11 de julio 2002 - 00:00

Sólo 8% de ahorristas aceptaría bonos

Hasta anoche llegaban a 8% las proyecciones de respuestas favorables del público a la oferta lanzada por el gobierno para canjear sus depósitos reprogramados del "corralito" por un bono hasta 10 años de plazo. Inicialmente el equipo económico estimaba que ese porcentaje alcanzaría 30%. Se descuenta que con la llegada de la comisión de expertos (ayer el FMI confirmó sus integrantes) se elaborará una nueva solución para el "corralito". Roberto Lavagna insistió en que no habrá bono compulsivo. Por lo pronto, aún restan cuatro días hábiles para cerrar esta nueva etapa.

Hasta anoche en el sistema financiero y en el equipo económico se estimaba que sólo 8% de los ahorristas aceptaría canjear sus depósitos reprogramados por los bonos hasta 10 años de plazo denominados BODEN. El número surgía de la proyección de las aceptaciones ya recibidas de inversores, considerando que sólo restan cuatro días hábiles, hasta el martes 16 próximo, para adherir a la misma.

Lo que se nota es que hay una clara distinción de las respuestas de ahorristas según la entidad de que se trate.

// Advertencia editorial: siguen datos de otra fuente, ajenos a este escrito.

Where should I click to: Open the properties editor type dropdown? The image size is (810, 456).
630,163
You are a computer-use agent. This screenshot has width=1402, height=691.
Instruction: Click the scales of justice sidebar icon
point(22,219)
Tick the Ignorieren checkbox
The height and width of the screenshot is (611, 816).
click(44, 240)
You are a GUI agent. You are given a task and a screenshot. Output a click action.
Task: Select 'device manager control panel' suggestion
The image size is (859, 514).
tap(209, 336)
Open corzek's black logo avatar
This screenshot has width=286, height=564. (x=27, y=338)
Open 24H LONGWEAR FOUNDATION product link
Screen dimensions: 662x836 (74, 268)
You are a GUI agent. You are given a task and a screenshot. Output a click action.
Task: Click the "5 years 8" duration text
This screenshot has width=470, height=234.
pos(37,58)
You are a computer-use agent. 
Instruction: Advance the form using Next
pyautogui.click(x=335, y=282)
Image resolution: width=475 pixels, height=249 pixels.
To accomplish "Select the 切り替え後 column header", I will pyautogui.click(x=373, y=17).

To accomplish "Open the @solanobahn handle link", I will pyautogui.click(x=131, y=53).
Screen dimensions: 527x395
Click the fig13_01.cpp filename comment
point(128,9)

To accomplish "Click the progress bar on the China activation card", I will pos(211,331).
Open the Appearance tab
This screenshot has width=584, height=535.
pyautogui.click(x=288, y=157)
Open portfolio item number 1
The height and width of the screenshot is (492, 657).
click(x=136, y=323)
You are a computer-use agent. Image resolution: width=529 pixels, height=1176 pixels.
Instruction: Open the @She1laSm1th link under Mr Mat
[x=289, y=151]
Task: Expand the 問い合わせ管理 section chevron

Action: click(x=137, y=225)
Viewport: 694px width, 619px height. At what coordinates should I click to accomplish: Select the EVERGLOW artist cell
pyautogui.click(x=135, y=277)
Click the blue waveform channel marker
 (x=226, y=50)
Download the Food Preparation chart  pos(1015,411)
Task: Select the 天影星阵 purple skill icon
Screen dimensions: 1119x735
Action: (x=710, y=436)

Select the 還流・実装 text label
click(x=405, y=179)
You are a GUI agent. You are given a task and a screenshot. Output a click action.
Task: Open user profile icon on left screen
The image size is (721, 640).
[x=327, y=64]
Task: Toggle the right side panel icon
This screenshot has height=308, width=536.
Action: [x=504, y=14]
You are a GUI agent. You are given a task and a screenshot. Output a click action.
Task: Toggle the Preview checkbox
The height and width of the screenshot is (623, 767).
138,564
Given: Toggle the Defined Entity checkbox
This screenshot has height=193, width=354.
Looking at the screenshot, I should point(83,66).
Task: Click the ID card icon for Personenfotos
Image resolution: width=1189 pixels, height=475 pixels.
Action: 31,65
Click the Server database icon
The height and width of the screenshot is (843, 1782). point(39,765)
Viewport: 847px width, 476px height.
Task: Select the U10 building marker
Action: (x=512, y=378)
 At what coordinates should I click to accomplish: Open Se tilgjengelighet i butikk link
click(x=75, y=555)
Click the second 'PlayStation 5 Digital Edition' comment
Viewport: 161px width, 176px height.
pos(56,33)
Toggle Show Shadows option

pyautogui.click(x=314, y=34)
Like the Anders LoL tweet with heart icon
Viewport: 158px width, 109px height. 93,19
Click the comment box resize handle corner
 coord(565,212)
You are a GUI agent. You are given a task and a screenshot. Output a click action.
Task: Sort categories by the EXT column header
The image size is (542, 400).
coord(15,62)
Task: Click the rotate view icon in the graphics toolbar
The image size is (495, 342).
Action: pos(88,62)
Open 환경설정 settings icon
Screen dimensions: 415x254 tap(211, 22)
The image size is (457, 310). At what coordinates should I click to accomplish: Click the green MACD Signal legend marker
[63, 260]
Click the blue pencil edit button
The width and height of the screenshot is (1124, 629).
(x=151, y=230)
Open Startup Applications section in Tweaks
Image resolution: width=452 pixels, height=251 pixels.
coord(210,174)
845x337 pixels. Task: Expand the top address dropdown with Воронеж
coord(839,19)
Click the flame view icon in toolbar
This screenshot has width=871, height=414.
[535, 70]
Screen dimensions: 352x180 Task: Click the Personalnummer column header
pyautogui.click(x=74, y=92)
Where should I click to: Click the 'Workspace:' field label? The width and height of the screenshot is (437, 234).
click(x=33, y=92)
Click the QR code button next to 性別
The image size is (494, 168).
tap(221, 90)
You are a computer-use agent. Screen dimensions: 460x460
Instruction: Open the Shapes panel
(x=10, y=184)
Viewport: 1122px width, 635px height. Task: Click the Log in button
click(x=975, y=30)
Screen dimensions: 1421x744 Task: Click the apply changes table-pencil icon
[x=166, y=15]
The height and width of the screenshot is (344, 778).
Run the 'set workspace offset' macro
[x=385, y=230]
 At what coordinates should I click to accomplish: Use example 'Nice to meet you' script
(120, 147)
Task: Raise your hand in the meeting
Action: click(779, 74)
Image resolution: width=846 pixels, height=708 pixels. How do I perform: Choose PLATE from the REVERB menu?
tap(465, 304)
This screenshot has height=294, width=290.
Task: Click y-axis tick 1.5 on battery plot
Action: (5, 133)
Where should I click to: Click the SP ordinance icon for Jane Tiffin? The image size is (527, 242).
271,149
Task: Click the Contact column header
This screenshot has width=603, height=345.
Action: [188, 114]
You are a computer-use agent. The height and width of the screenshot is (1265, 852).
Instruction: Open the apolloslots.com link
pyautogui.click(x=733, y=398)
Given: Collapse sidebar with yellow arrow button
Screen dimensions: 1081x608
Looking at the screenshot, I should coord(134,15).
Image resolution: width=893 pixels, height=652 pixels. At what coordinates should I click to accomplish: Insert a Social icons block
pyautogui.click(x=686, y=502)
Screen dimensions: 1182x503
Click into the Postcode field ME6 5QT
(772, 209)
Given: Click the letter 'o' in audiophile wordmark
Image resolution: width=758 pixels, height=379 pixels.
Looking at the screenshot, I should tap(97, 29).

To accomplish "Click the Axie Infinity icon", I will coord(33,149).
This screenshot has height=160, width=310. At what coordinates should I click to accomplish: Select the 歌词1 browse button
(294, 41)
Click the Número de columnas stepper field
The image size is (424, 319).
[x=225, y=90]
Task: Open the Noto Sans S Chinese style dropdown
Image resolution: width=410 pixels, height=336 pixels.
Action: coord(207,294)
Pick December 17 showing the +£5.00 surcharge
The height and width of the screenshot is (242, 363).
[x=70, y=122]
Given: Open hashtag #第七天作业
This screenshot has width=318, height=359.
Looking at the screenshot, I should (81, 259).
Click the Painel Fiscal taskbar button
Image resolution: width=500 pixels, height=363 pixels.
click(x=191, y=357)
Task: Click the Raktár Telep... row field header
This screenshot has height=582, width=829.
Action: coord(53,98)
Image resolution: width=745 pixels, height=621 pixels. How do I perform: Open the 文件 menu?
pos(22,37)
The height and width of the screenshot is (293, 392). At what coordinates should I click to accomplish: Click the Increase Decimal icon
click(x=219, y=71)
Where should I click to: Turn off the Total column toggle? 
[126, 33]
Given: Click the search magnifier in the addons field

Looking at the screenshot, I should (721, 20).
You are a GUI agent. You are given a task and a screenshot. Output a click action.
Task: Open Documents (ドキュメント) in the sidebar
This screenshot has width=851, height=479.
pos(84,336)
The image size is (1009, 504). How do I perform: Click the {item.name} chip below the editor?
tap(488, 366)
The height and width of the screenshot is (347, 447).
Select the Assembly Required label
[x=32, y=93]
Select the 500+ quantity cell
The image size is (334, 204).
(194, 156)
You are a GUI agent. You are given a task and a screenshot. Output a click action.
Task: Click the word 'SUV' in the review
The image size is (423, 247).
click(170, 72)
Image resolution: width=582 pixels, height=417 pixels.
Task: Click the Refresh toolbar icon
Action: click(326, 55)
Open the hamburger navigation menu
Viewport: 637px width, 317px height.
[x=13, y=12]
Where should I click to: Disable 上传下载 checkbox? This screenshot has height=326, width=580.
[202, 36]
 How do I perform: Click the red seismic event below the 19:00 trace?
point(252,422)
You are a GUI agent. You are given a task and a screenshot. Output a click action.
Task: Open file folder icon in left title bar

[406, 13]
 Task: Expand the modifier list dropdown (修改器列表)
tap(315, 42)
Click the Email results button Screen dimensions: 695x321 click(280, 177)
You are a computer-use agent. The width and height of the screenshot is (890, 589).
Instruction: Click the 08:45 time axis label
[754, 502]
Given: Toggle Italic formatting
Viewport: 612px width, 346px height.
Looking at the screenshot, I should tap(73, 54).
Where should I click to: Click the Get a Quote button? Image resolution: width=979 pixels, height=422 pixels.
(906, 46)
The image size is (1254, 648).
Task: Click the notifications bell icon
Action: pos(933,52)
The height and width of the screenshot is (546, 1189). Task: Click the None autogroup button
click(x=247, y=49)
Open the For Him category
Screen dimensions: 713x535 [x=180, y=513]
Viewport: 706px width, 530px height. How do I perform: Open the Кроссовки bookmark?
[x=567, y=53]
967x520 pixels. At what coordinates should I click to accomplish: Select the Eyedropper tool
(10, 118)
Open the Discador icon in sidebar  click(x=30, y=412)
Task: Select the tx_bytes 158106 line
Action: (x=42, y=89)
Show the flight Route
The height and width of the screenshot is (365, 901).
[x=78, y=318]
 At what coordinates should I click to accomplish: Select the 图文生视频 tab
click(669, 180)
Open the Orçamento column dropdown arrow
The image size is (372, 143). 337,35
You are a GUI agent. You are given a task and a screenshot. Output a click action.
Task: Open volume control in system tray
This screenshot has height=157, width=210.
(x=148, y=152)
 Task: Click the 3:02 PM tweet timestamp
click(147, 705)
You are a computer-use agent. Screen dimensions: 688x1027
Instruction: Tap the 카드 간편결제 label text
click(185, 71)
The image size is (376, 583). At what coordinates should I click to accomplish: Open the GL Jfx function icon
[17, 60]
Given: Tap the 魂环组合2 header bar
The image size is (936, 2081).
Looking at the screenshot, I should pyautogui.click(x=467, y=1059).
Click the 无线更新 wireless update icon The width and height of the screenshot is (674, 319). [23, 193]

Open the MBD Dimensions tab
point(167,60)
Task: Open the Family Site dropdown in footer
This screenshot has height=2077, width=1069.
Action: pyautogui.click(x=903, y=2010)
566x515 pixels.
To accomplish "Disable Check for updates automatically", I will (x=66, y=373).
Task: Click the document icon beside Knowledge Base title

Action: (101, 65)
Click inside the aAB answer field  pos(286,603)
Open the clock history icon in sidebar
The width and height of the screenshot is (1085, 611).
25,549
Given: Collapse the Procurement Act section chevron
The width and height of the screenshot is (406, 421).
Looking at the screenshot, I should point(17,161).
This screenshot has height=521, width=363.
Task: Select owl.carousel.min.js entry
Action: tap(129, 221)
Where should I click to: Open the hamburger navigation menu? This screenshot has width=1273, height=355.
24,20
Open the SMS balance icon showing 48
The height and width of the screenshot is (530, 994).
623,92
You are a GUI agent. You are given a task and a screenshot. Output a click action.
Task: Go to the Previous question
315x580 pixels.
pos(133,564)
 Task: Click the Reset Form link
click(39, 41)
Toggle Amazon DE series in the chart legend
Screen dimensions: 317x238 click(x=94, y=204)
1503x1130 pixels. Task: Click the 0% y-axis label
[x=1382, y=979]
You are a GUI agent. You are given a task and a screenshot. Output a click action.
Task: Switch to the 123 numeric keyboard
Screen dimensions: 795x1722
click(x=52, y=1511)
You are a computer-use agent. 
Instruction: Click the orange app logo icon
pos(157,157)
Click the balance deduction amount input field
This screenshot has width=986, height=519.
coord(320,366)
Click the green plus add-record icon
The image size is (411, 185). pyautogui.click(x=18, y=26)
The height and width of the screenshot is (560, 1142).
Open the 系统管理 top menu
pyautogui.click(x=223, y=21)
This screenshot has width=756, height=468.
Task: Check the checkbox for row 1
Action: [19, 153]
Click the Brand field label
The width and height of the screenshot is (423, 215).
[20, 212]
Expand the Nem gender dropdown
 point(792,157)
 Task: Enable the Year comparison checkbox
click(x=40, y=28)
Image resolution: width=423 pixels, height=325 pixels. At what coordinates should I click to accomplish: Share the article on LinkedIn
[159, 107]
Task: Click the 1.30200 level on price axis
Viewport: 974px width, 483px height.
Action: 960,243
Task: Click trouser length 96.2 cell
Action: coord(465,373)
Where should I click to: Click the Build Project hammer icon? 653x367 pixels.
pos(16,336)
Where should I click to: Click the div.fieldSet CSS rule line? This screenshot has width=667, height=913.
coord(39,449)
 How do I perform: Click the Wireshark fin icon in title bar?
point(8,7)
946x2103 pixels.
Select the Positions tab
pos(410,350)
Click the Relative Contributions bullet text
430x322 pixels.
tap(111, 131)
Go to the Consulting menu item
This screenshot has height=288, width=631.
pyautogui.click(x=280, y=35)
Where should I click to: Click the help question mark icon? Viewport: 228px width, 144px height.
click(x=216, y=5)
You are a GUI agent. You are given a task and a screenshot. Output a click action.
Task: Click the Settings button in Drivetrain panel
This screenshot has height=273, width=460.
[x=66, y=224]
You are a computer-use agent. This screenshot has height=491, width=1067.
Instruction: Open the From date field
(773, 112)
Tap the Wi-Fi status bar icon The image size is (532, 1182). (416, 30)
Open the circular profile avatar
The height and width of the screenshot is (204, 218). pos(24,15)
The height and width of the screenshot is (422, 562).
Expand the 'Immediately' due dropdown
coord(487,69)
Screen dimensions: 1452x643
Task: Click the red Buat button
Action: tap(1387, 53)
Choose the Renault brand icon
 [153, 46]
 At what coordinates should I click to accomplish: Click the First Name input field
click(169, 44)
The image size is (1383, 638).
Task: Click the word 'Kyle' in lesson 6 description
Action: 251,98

Dado que la reprogramación de depósitos llega a setiembre de 2005, los ahorristas adhieren a los bonos en función de la supuesta solidez de los bancos. A mejor imagen y solvencia, el público no acepta los bonos y prefiere quedarse con los certificados de plazo fijo. A la inversa, cuanto más dudas genere la capacidad de supervivencia de una entidad, la aceptación de bonos crece. En los bancos actualmente suspendidos -Edificadora de Olavarría, Velox, Suquía, Scotiabank, Entre Ríos y BISEL- hay un porcentaje de adhesiones claramente superior a 60%. En otros casos, no suspendidos pero con dudas del público, el número supera 25%.

De todas maneras, hay otros casos puntuales en los que, exclusivamente por esfuerzos de marketing se premia a empleados que consiguen la mayor cantidad de traspasos-, hay una respuesta superior al promedio. Es lo que acontece con el Río y el BBVA Francés, donde se adoptó una postura más agresiva para incentivar a inversores a que se pasen de sus depósitos reprogramados a los BODEN. Un importante banco norteamericano hasta anoche sólo había recolectado 1,5% de pedidos de pasar sus depósitos a bonos a 10 años.

• Serio problema

Para el gobierno, la escasa repercusión de esta segunda etapa del plan oficial para salir del «corralito» es un serio problema, que recién a partir de enero impactará a pleno. Es cuando comienzan a pagarse los certificados reprogramados a sus tenedores, lo que, más allá de su traspaso al dólar inmediato, puede acentuar los problemas de liquidez que tengan algunas entidades. Cabe recordar que las estimaciones hechas por el secretario de Finanzas, Guillermo Nielsen, autor de esta iniciativa, contemplaban una respuesta positiva de 30% al canje.

Sin embargo, fuentes del sistema financiero y del equipo económico aseguraron que no se llegará a enero en la actual situación y una solución alternativa se plasmará en los tres días en el país de los flamantes designados en la comisión de expertos: Andrew Crockett, Luis Angel Rojo, John Crow y Hans Tietmeyer. Por lo pronto, en Economía insisten en que no habrá un bono compulsivo para los ahorristas; en tanto, los directivos de la Asociación de Bancos de Argentina desmintieron ayer que en el encuentro mantenido con Roberto Lavagna el lunes último se haya exigido un BONEX para ahorristas como último recurso para solucionar la situación planteada por el «corralito».